Hi Morten! Remember me? 😁 I'm the MojangYang. I don't expect you to because it has been months. I have a question of confirmation: If my server and the raid controller die, theoretically can I connect the SAS drive to a HBA controller on a different device and access my data?
Hi ralph ups Thank You very much! that day might come :-) But I think AI's will be as smart as us for less than a second,, and after that they will be bought,, by just how slow we are to work with. Thank you for watching! :-)
Yeah, hardware RAID is fast. RAID 5 and 6 often uses a hardware Xor machine for parity data. Hybrid raid cards doesn't have this feature though, so beware. Checksumming of drive sectors can happen on-card, if you low-level format SAS drives to use it (don't confuse it with bigger sector formatting though). Software raid (BTRFS, ZFS and REFS) uses the CPU for check-summing. The battery back-up on the cache ensures that it can use true write-back caching and not pseudo write-back, like software raid does. Consistency checks creates much less of a performance hit on the system than with for example REFS. On top of that, you can't defragment a ZFS filesystem. However, two things software raid is known to be faster at is tiering (or SSD caching) and handling SSD's. As you say, the hardware raid controller doesn't know anything about your data and it can't send trim commands to flash based SSD's.

Supplied information:
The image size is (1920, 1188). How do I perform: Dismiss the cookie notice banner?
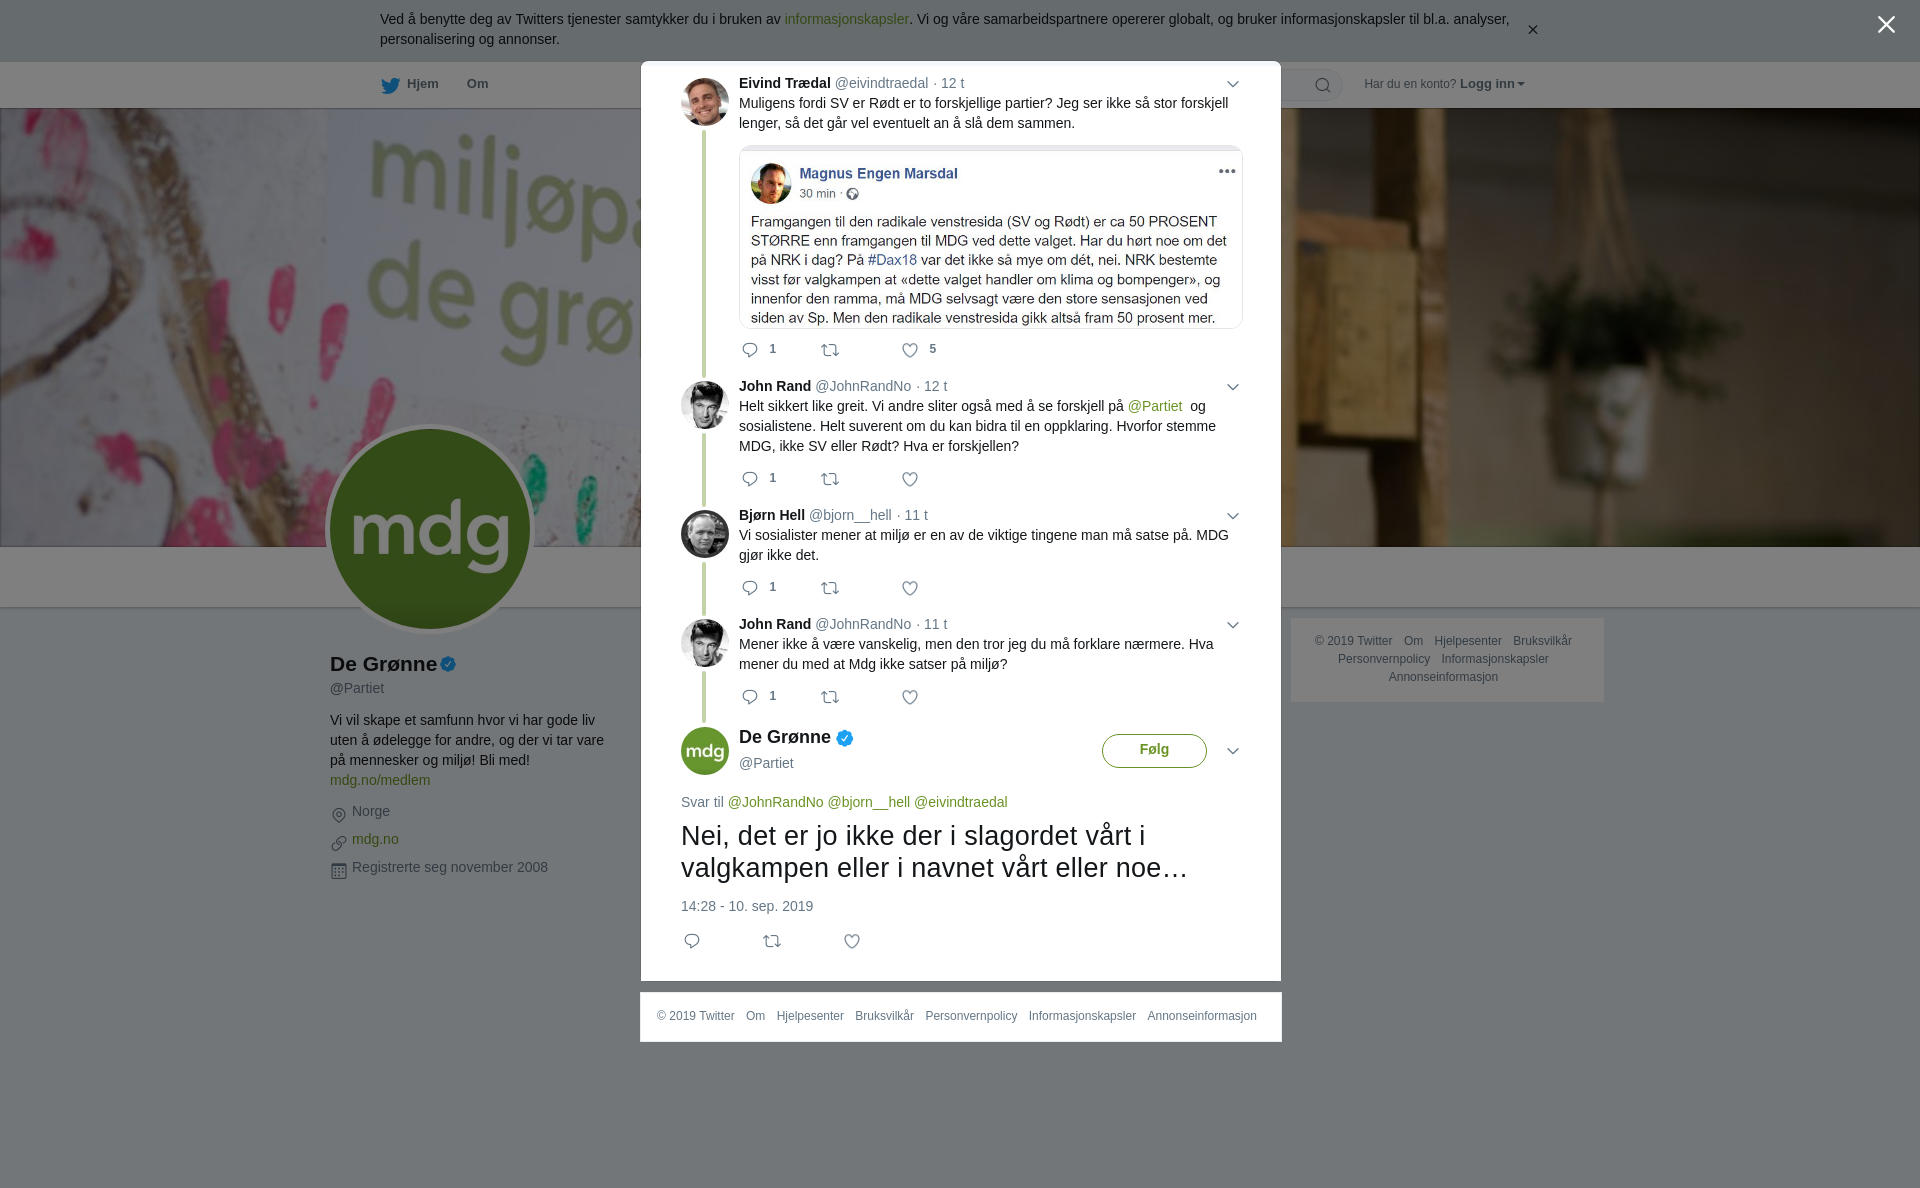[x=1532, y=30]
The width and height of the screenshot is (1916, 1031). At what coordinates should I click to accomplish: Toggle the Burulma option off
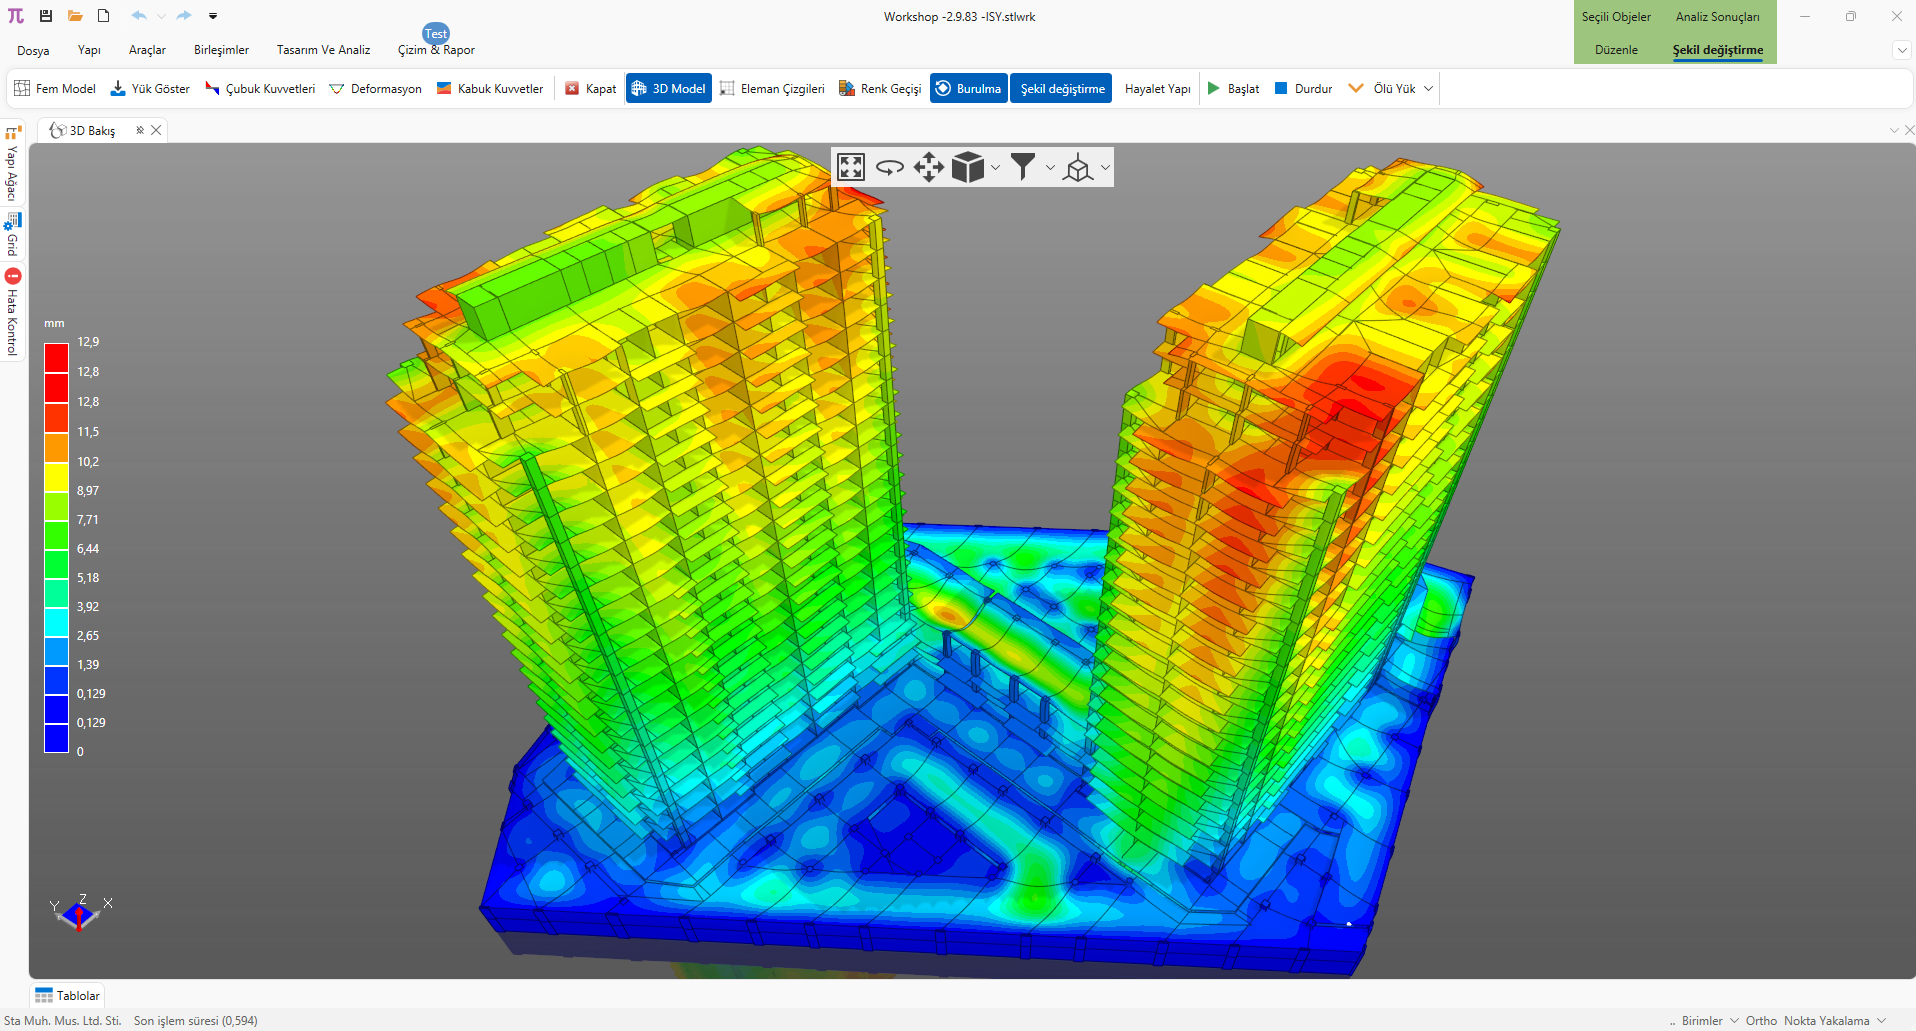[x=968, y=89]
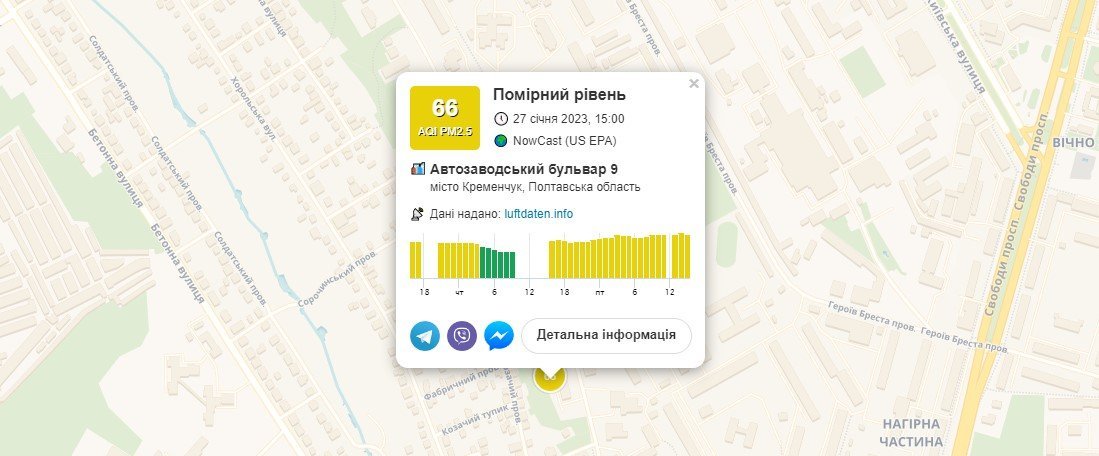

Parts of the exercise:
A. Condense the paragraph of the RAID comments that begins "Yeah, hardware RAID is fast" into a bulleted list that keeps its main facts.
B. From the RAID comments, reproduce word for word the passage running from "Hi Morten! Remember" to "access my data?".
C. Resume the RAID comments after their last sentence.
The material above plays no part here.

Results of the tasks:
A.
- Hardware RAID is fast. RAID 5 and 6 often use a hardware XOR engine for parity, but hybrid RAID cards lack this feature.
- Sector checksumming can run on the card if SAS drives are low-level formatted for it. This is not the same as larger sector formatting.
- Software RAID (BTRFS, ZFS, REFS) does checksumming on the CPU.
- A battery-backed cache allows true write-back caching, rather than the pseudo write-back that software RAID uses.
- Consistency checks cost far less performance than with, for example, REFS.
- A ZFS filesystem can't be defragmented.
- Software RAID is known to be faster at tiering (SSD caching) and at handling SSDs. A hardware controller knows nothing about the data and can't send TRIM commands to flash-based SSDs.

B.
Hi Morten! Remember me? 😁 I'm the MojangYang. I don't expect you to because it has been months. I have a question of confirmation: If my server and the raid controller die, theoretically can I connect the SAS drive to a HBA controller on a different device and access my data?

C.
the main thing to add is that if you use a HBA, with a storage OS, like ZFS, Synology, etc, and set them up with caching drives, they will duplicate the caching/power off protection that a dedicated Raid controller has.
I feel like the explanation left a bit to be desired tbh, if you already know what it is and you deal with this sort of thing all the time it's kinda of redundant (excuse the pun) but for someone building their first freenas box might be confusing for instance 7:17 the BBU protects the data in the ram in case of power loss it's not responsible for performance (some cards may disable caching features if it detects the lack of a bbu and there may or may not be a way to force the cache) or allowing the card to work in fact you can run it even with cache features enabled without a BBU among other things you said i don't agree with and factually aren't correct XD, one thing i can say is that in theory HBAs should be cheaper but specially in the used market can be the opposite no one wants old raid card specially those that can't be flashed into IT mode think of really old cards like an hp P400/P410 those are almost tech waste nowadays but if they were hbas they would still be useful today, and such cards end up on ebay for next to nothing, while even the cheapest raid card you can flash to IT mode will cost you double or triple that let alone a proper HBA or even worse a brand new one just because of the fact people are aware of these flashable cards and the demand, sellers take advantage and prices go up. That being said I still use some raid cards for specific applications where I don't need data resiliency only redundancy specially if you're using filesystems like NTFS/EXT4 hardware raid is perfectly fine but i also see a lot of overhead on many controllers where mdadm on linux or even dynamic raid on windows can perform better so it's always a good idea to benchmark any hardware before committing to it .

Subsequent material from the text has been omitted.